However, if we roll a die, the event \(C\) that we roll an even number and the event \(D\) that we roll a prime number are not mutually exclusive, since the number 2 is both even and prime.

Here’s another example that might interest soccer fans: The event that Manchester City wins the English Premier League (EPL) in 2024, and the event that Liverpool wins the EPL in 2024 are mutually exclusive, but the events that Manchester City are EPL champions in 2024 and Manchester City are EPL champions in 2023 are not mutually exclusive.

Now for the third axiom:

Axiom 3
If \(A\) and \(B\) are mutually exclusive (\(A \cap B = \emptyset\)), then

\[P(A \cup B) = P(A) + P(B)\] That is, for two mutually exclusive events, the probability that either of the two events might occur is the sum of their probabilities. This is called the addition rule.
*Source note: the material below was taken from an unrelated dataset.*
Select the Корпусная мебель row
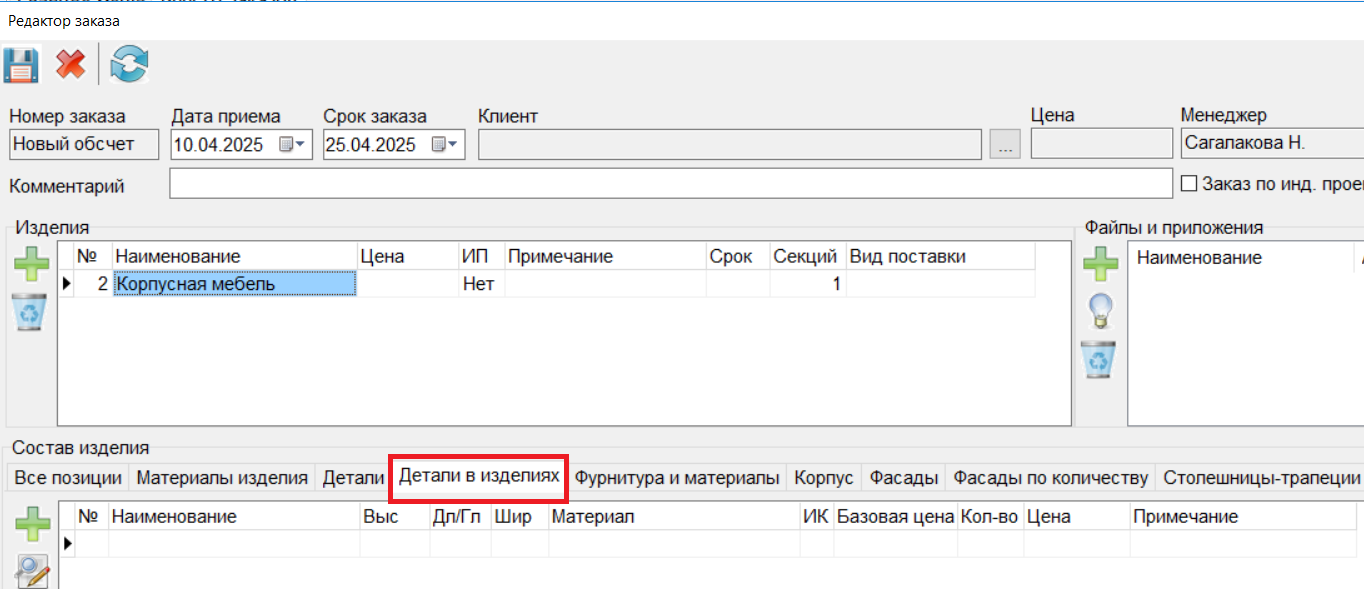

For example, consider rolling a fair six-sided die, and the two events \(A\) and \(B\), where \(A\) is the event of rolling a multiple of \(5\), and \(B\) is the event that we roll a multiple of \(2\).
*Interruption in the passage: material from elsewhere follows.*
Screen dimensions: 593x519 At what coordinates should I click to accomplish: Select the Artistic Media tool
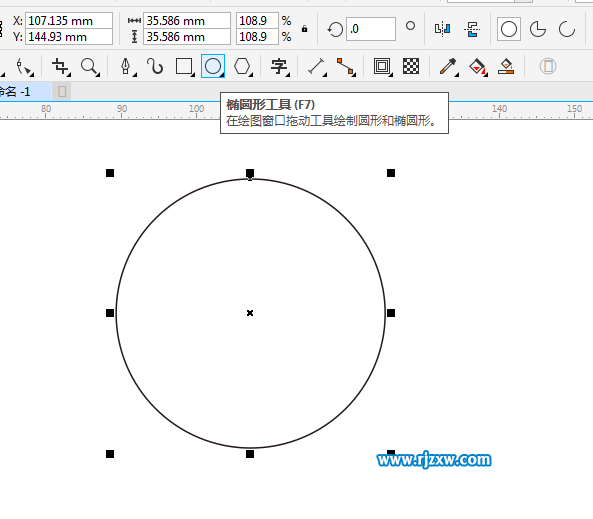point(155,66)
The only outcome in \(A\) is \(\{5\}\), while \(B\) consists of \(\{2, 4, 6\}\). \(P(A) = 1/6\), and \(P(B) = 3/6\). Since \(A \cap B =\emptyset\), that is, \(A\) and \(B\) have no outcomes in common, we have that

\[P(A \cup B) = P(A) + P(B) = \frac{1}{6} + \frac{3}{6} = \frac{4}{6}\]

The complement rule

Here is an important consequence of axiom 3. Let \(A\) be an event in \(\Omega\). The complement of \(A\), written as \(A^C\), consists of all those outcomes in \(\Omega\) that are not in \(A\). Then we have the following rule:

\[P(A) + P(A^C) = 1\]

This is because \(A \cup A^C = \Omega\), and \(A \cap A^C \emptyset\)).
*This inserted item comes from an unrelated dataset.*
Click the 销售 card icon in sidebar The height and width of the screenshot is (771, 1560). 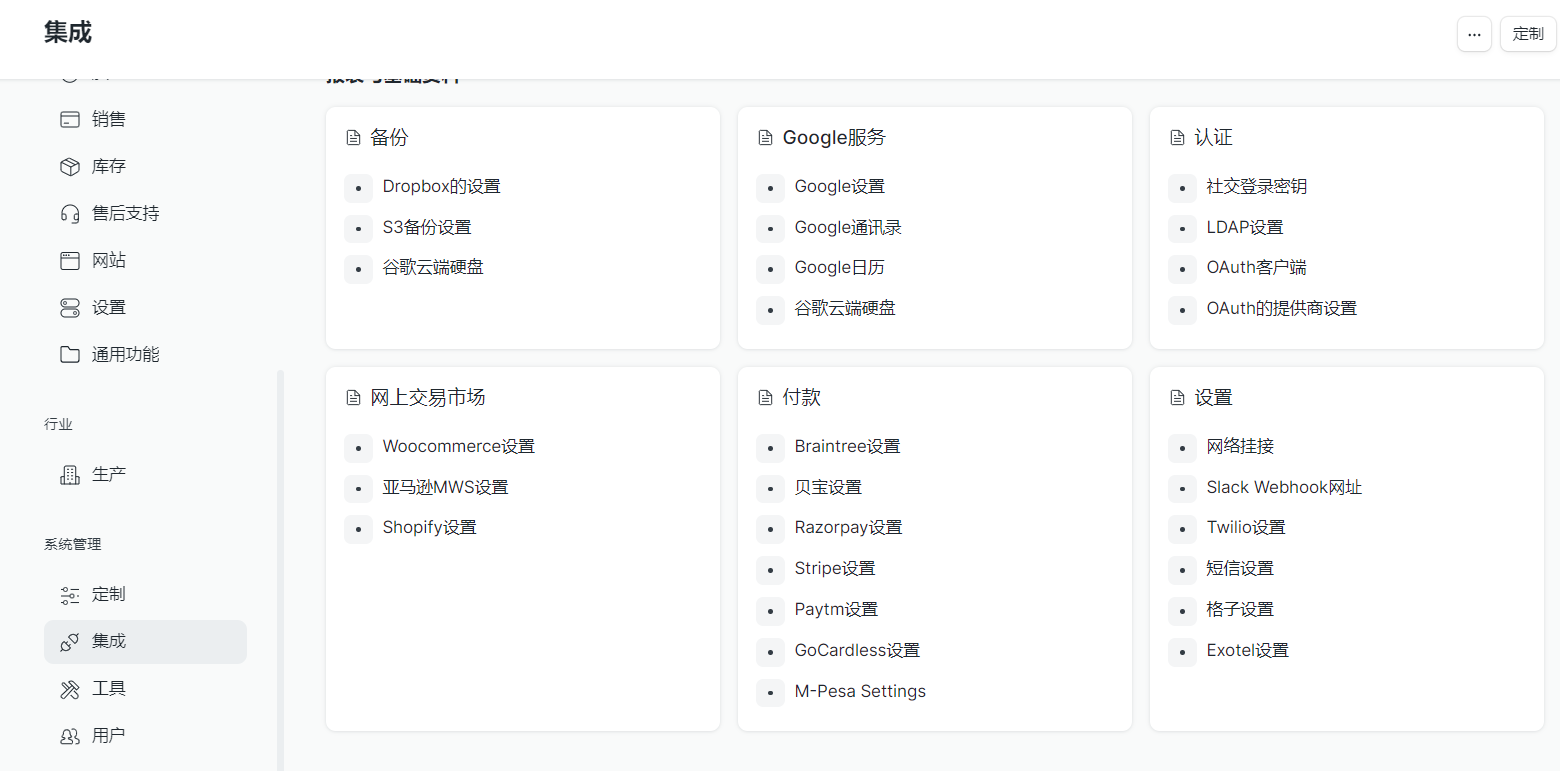click(x=70, y=120)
An example with the axioms: penguins

Consider the penguins dataset, which has 344 observations, of which 152 are Adelie penguins and 68 are Chinstrap penguins. Suppose we pick a penguin at random, what is the probability that we would pick an Adelie penguin? What about a Gentoo penguin?

Check your answer

Let \(A\) be the event of picking an Adelie penguin, \(C\) be the event of picking a Chinstrap penguin, and \(G\) be the event of picking a Gentoo penguin.

Assuming that all the penguins are equally likely to be picked, we see that then \(P(A) = 152/344\), and \(P(C) = 68/344\).

Since only one penguin is picked, we see that \(A, C\), and \(G\) are mutually exclusive. This means that \(P(A)+P(C)+P(G) = 1\), since \(A, C\), and \(G\) together make up all of \(\Omega\).

Therefore the complement of \(G\), \(G^C\), which is a penguin that is not Gentoo, consists of Adelie and Chinstrop penguins, and by the addition rule,

\[P(G^C) = P(A \cup C) = P(A) + P(C) = (152+68)/344 = 220/344\]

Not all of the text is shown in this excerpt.